Initially, \(\delta _i^0 := 0\) for all i. Let \(I_i^e\) be the first original (unaligned) ID produced by instance i in epoch e. With the sharing that initiates epoch \(e>0\), we compute the common start of epoch e, \(A_e := \max _{i}\{ I_{i}^e + \delta _{i}^{e-1} - i\}\), as the lowest possible value that is larger than all clause IDs from epoch \(e-1\). We then compute offsets \(\delta _i^e\) in such a way that \(I_i^e + \delta _i^e = A_e + i\), which yields \(\delta _i^e := (A_e + i) - I_i^e\). If we then export a clause produced during e by instance i, we add \(\delta _i^e\) to its ID, and if we import shared clauses to i, we filter any clauses produced by i itself. Note that we do not modify the solvers’ internal ID counters or the proofs they output. Later, when reading the partial proof of solver i at epoch e, we need to add \(\delta _i^e\) to each ID originating from i. All other clause IDs are already aligned.

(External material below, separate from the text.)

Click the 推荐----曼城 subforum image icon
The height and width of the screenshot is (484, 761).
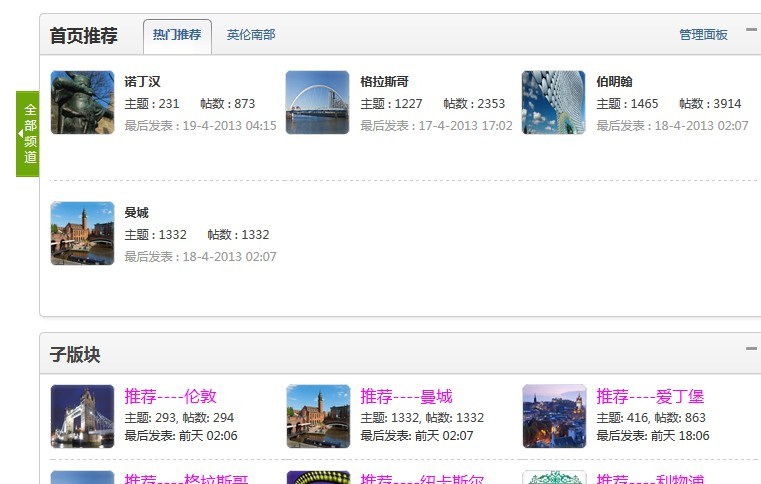[x=318, y=417]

Rewinding the Solve Procedure. Assume that instance \(u \in \{1,\ldots ,n\}\) has derived the empty clause in epoch \(\hat{e}\). For each local solver i, each process has a frontier \(F_i\) of required clauses produced by i. In addition, each process has a backlog B of remote required clauses. B and \(F_i\) are collections of clause IDs and can be thought of as maximum-first priority queues. Initially, \(F_u\) contains the ID of the empty clause while all other frontiers and backlogs are empty. Iteration \(x \ge 0\) of our algorithm processes epoch \(\hat{e}-x\) and features two stages:

1. Processing: Each process continues to read its partial proofs in reverse order from the last introduced clause of the current epoch. If a line from solver i is read whose clause ID is at the top of \(F_i\), then the ID is removed from \(F_i\), the line is output, and each clause ID hint h in the line is treated as follows:

  • h is inserted in \(F_{j}\) if local solver j (possibly \(j=i\)) produced h.

  • h is inserted in B if a remote solver produced h.

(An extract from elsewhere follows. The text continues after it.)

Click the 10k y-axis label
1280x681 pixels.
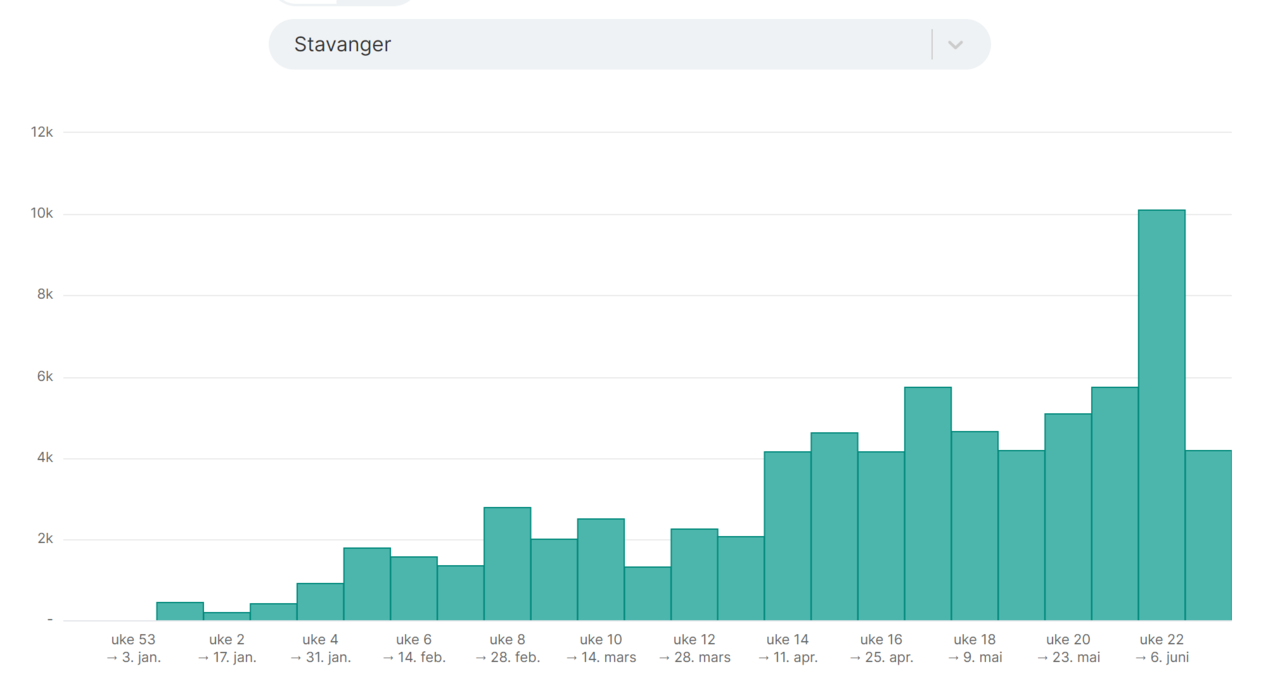40,214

  • h is dropped if h is an ID of an original clause of the problem.

Reading stops as soon as a line’s ID precedes epoch \(e = \hat{e}-x\). Each \(F_i\) as well as B now only contain clauses produced before e.

2. Task redistribution: Each process extracts all clause IDs from B that were produced during \(\hat{e}-x-1\). These clause IDs are aggregated among all processes, eliminating duplicates in the same manner as Mallob’s clause sharing detects duplicate clauses [28]. Each process traverses the aggregated clause IDs, and each clause produced by a local solver i is added to \(F_i\).

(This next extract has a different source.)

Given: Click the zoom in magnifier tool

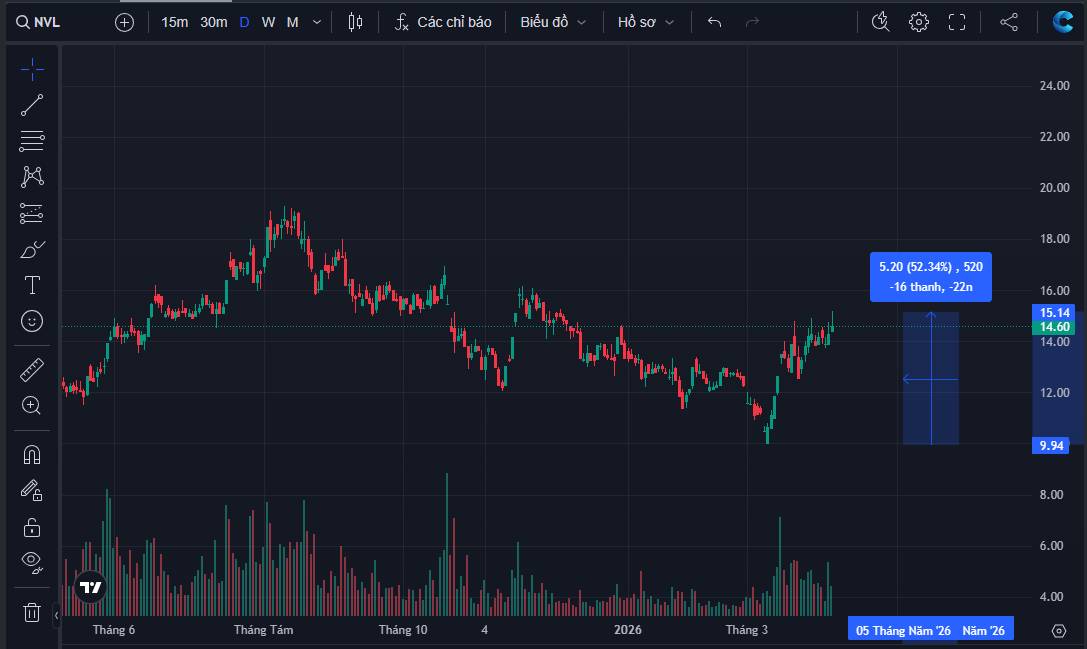Looking at the screenshot, I should pos(32,405).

Our algorithm stops in iteration \(\hat{e}\) after the Processing stage, at which point all frontiers and backlogs are empty and all relevant proof lines have been output.

Analysis. In terms of total work performed, all partial proofs are read completely. For each required clause we may perform an insertion into some B, a deletion from said B, an insertion into some \(F_i\), and a deletion from said \(F_i\). If we assume logarithmic work for each insertion and deletion, the work for these operations is linear in the combined size of all partial proofs and loglinear in the size of the output proof. In addition, we have \(\hat{e}\) iterations of communication whose overall volume is bounded by the communication done during solving. In fact, since only a subset of shared clauses are required and we only share 64 bits per clause, we expect strictly less communication than during solving. Computing \(A_e\) for each epoch e during solving is negligible since the necessary aggregation and broadcast can be integrated into an existing collective operation. Regarding memory usage, the size of each B and each \(F_i\) can be proportional to the combined size of all required lines of the according partial proofs. However, we can make use of external data structures which keep their content on disk except for a few buffers.

4.3 Merging Step

Fig. 4.
figure 4

Left: Proof merging with seven processes and 14 solvers. Each box represents a process with two local proof sources. Dashed arrows denote communication. Right: Example of merging three streams of LRAT lines into a single stream. Each number i represents an LRAT line describing a clause of ID i.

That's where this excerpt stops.